Curated Picks

Hand-picked articles, podcasts, and videos, annotated with our insights

HackerNoon Jun 6, 2025

Would You Use Clojure Again? These Companies Say Yes — and Here’s Why

Artem Barmin

A podcast series featuring engineering leaders from CyCognito, Metabase, Red Planet Labs, JustOn, Mobot, and HolidayPirates offers a cross-section of long-term Clojure usage in production. At CyCognito, Yehonathan Sharvit describes a system processing millions of events per second, but notes that most engineers still favor more mainstream languages for career reasons, which has driven a partial migration toward TypeScript. In contrast, Nathan Marz argues that Rama's roughly 200,000 lines of Clojure, representing a decade of R&D, would have been impractical to build in other languages due to its reliance on macros and enforced immutability.

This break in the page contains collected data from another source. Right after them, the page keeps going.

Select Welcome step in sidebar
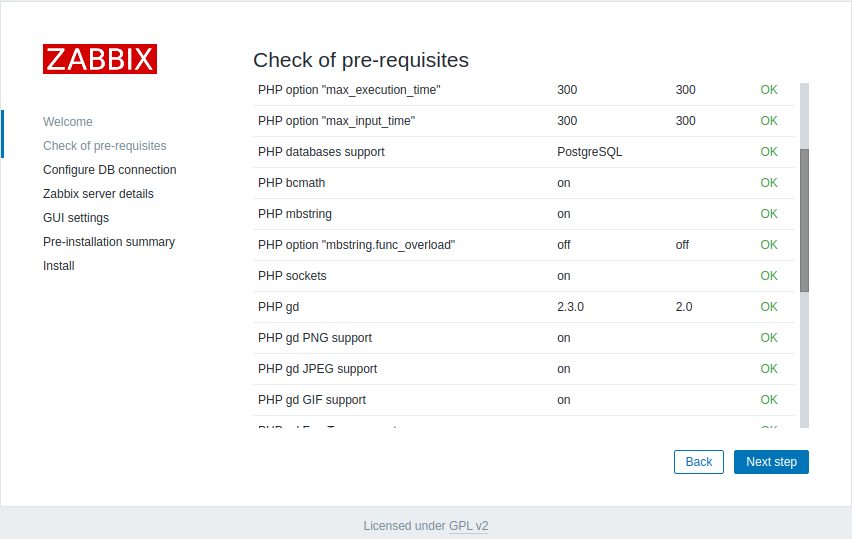 [x=68, y=122]

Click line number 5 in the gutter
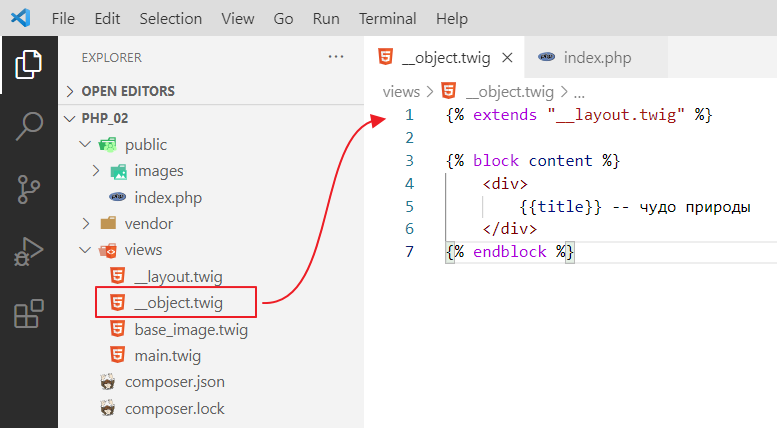(x=408, y=206)
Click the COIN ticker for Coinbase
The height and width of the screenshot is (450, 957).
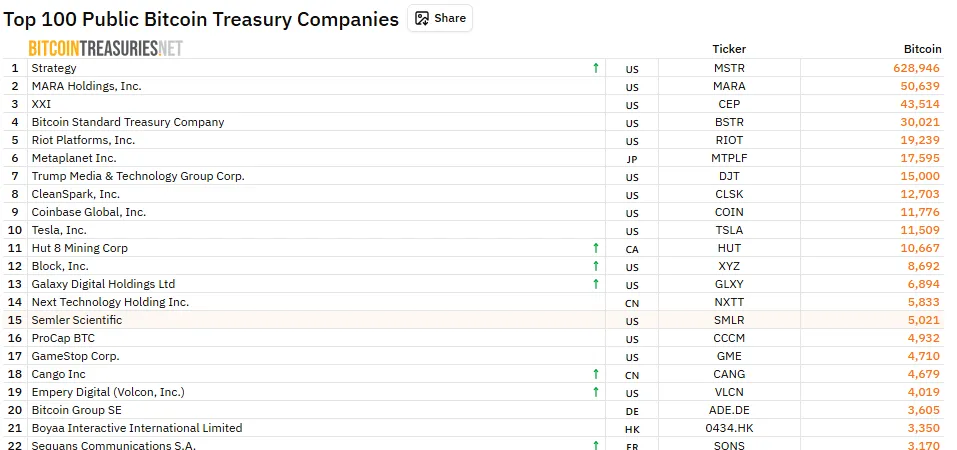coord(729,212)
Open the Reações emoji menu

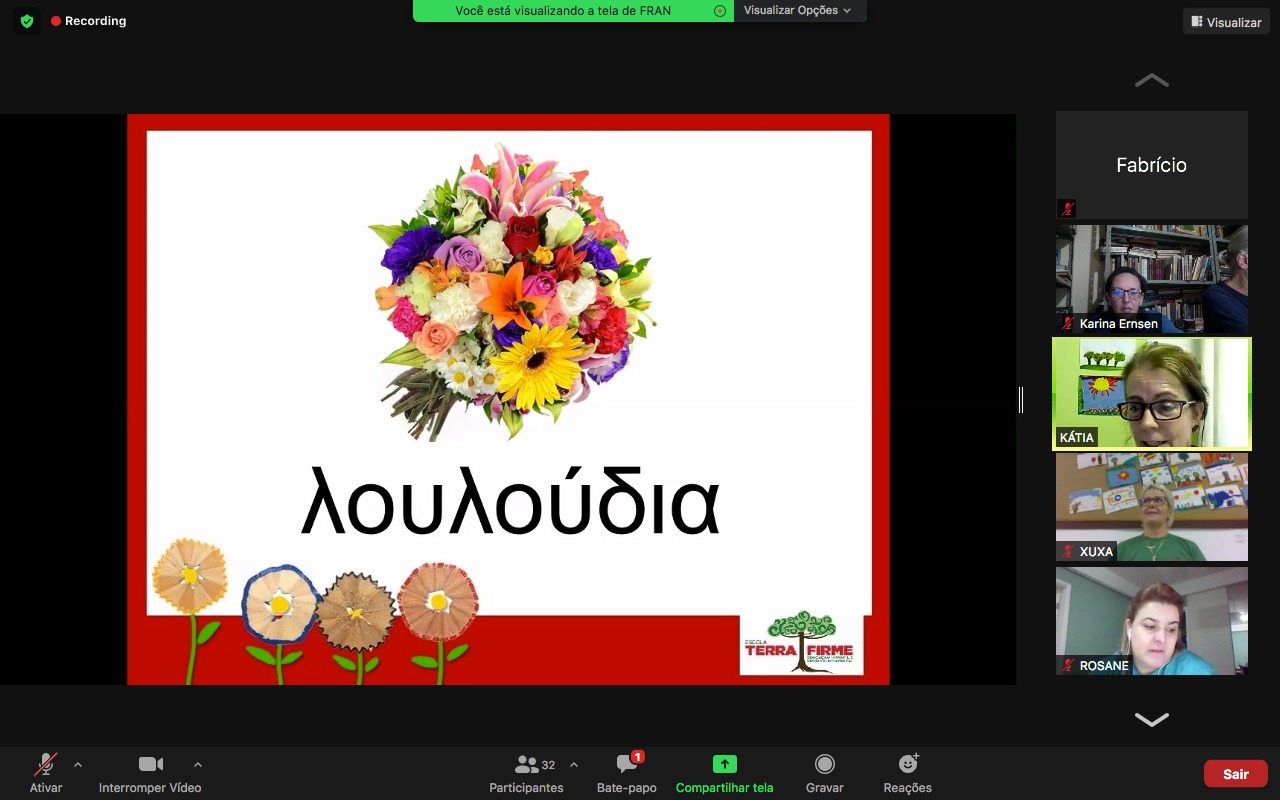tap(907, 773)
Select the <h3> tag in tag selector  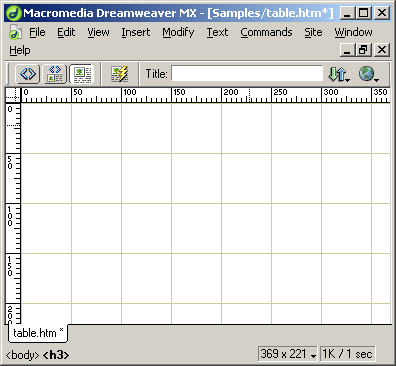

Cam Saul from Metabase highlights a different dynamic, pointing to successful contributor-to-employee conversion via their open-source project and the ability to ship enterprise-scale features with teams of four as a sustained advantage. Across the interviews, a consistent theme emerges: moves away from Clojure are driven primarily by hiring and market perception rather than technical limits, while teams that stick with it tend to emphasize small team productivity as the key factor.

Clojure
Clojureverse Feb 22, 2025

Why Clojure?

Jérémie Grodziski

A February 2025 Hacker News discussion of a "Why Clojure?" essay generated over 200 comments debating the language's production viability. Practitioners reported 10+ year codebases with minimal dependency churn and cited REPL-driven development as enabling faster iteration than compile-test-debug cycles. Critics raised hiring difficulties, dynamic typing friction in large codebases, and community fragmentation around tooling (lein vs deps.edn vs boot). Multiple commenters noted teams initially adopting Clojure for greenfield projects, then migrating to Go or Kotlin after key developers departed, attributing abandonment to perceived elitism and tooling complexity rather than technical deficiencies.

Clojure
Clojureverse Jul 28, 2020

Should the future of Clojure be ClojureScript?

adamkl, Clojureverse user

A 2020 ClojureVerse thread debated whether ClojureScript/Node.js should become Clojure's primary runtime given JavaScript's dominance. Core maintainers (dnolen, thheller, seancorfield) rejected the premise, citing JVM superiority for server workloads, multi-threading, and production stability. The creator of Shadow-cljs noted most users were "surprised" the tool required a JVM, suggesting the platform wasn't the adoption barrier. Five years later, Clojure remains JVM-centric with minimal ClojureScript server adoption, validating maintainers' assessment that JavaScript developers weren't blocked by tooling but by the language's steep learning curve and functional paradigm shift.

Clojure
Clojureverse Mar 2, 2020

Is Phoenix Liveview an existential threat to Clojurescript?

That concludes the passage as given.